# Polynomial Regression

Polynomial regression is a form of regression analysis in which the relationship between the independent variable x and the dependent variable y is modelled as an nth degree polynomial in x.

Polynomial regression fits a nonlinear relationship between the value of x and the corresponding conditional mean of y,

Although polynomial regression fits a nonlinear model to the data, as a statistical estimation problem it is linear, in the sense that the regression function E(y | x) is linear in the unknown parameters that are estimated from the data. For this reason, polynomial regression is considered to be a special case of multiple linear regression.

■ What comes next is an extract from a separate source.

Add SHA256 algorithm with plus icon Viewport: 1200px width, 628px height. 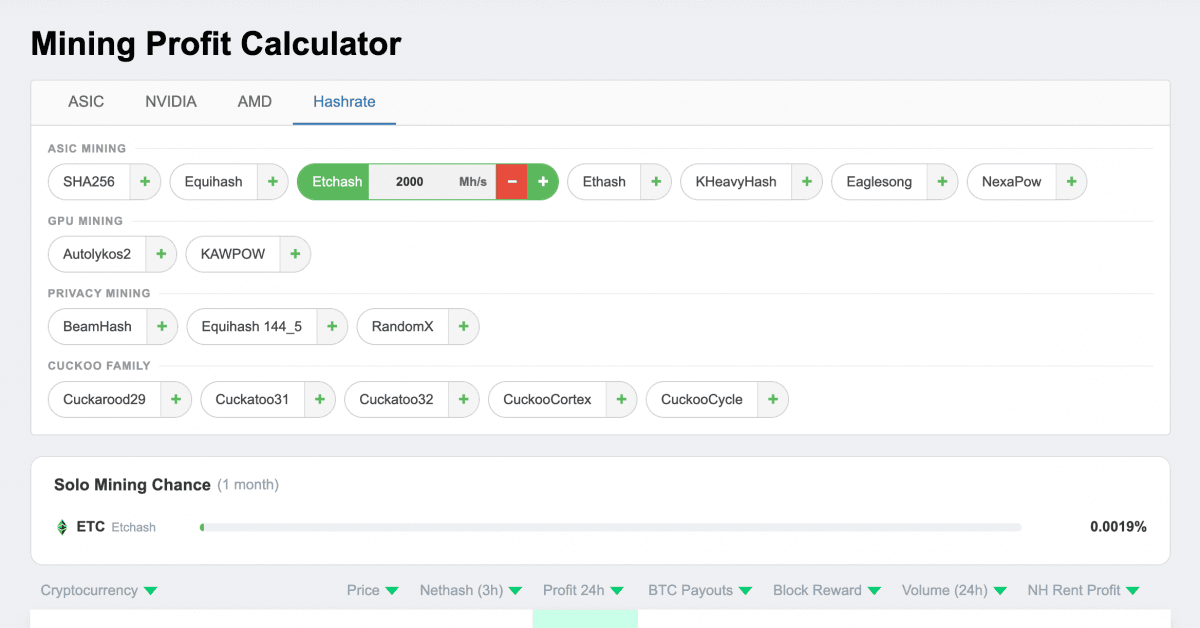pyautogui.click(x=145, y=182)
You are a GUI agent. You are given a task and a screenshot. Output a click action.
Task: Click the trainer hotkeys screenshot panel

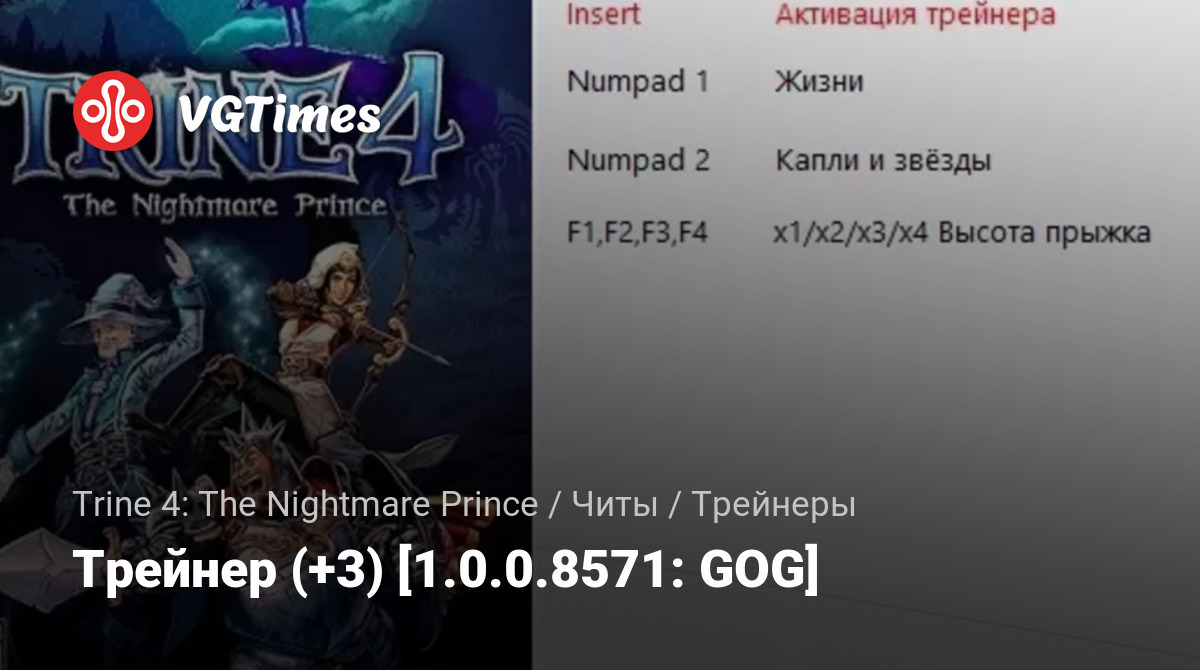coord(865,335)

In general, we can model the expected value of y as an nth degree polynomial, yielding the general polynomial regression model

$$
y=\beta_{0}+\beta_{1} x+\beta_{2} x^{2}+\beta_{3} x^{3}+\cdots+\beta_{n} x^{n}+\varepsilon
$$

Conveniently, these models are all linear from the point of view of estimation, since the regression function is linear in terms of the unknown parameters β0, β1, .... Therefore, for least squares analysis, the computational and inferential problems of polynomial regression can be completely addressed using the techniques of multiple regression. This is done by treating x, x2, ... as being distinct independent variables in a multiple regression mode

# Matrix calculation

The polynomial regression model

$$
y_{i}=\beta_{0}+\beta_{1} x_{i}+\beta_{2} x_{i}^{2}+\cdots+\beta_{m} x_{i}^{m}+\varepsilon_{i}(i=1,2, \ldots, n)
$$

$$
\left[ \begin{array}{c}{y_{1}} \\ {y_{2}} \\ {y_{3}} \\ {\vdots} \\ {y_{n}}\end{array}\right]=\left[ \begin{array}{ccccc}{1} & {x_{1}} & {x_{1}^{2}} & {\ldots} & {x_{1}^{m}} \\ {1} & {x_{2}} & {x_{2}^{2}} & {\ldots} & {x_{2}^{m}} \\ {1} & {x_{3}} & {x_{3}^{2}} & {\ldots} & {x_{3}^{m}} \\ {\vdots} & {\vdots} & {\vdots} & {\ddots} & {\vdots} \\ {1} & {x_{n}} & {x_{n}^{2}} & {\ldots} & {x_{n}^{m}}\end{array}\right] \left[ \begin{array}{c}{\beta_{0}} \\ {\beta_{1}} \\ {\beta_{2}} \\ {\vdots} \\ {\beta_{m}}\end{array}\right]+\left[ \begin{array}{c}{\varepsilon_{1}} \\ {\varepsilon_{2}} \\ {\varepsilon_{3}} \\ {\vdots} \\ {\varepsilon_{n}}\end{array}\right]
$$

which when using pure matrix notation is written as

$$
\vec{y}=\mathbf{X} \vec{\beta}+\vec{\varepsilon}
$$

The vector of estimated polynomial regression coefficients (using ordinary least squares estimation) is

$$
\widehat{\vec{\beta}}=\left(\mathbf{X}^{\top} \mathbf{X}\right)^{-1} \mathbf{X}^{\top} \vec{y}
$$

assuming m < n which is required for the matrix to be invertible; then since {\displaystyle \mathbf {X} } \mathbf {X}  is a Vandermonde matrix, the invertibility condition is guaranteed to hold if all the {\displaystyle x_{i}} x_{i} values are distinct. This is the unique least-squares solution.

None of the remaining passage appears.